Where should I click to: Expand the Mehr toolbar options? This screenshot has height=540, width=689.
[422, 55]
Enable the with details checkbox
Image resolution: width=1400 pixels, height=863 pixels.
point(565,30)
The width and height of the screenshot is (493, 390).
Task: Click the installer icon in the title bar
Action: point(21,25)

-------

[PROBLEM STATEMENT]: Copy all of the lines above word for word, keeping their order and punctuation unchanged.

[SOLUTION]:
Where should I click to: Expand the Mehr toolbar options? This screenshot has height=540, width=689.
[422, 55]
Enable the with details checkbox
Image resolution: width=1400 pixels, height=863 pixels.
point(565,30)
The width and height of the screenshot is (493, 390).
Task: Click the installer icon in the title bar
Action: point(21,25)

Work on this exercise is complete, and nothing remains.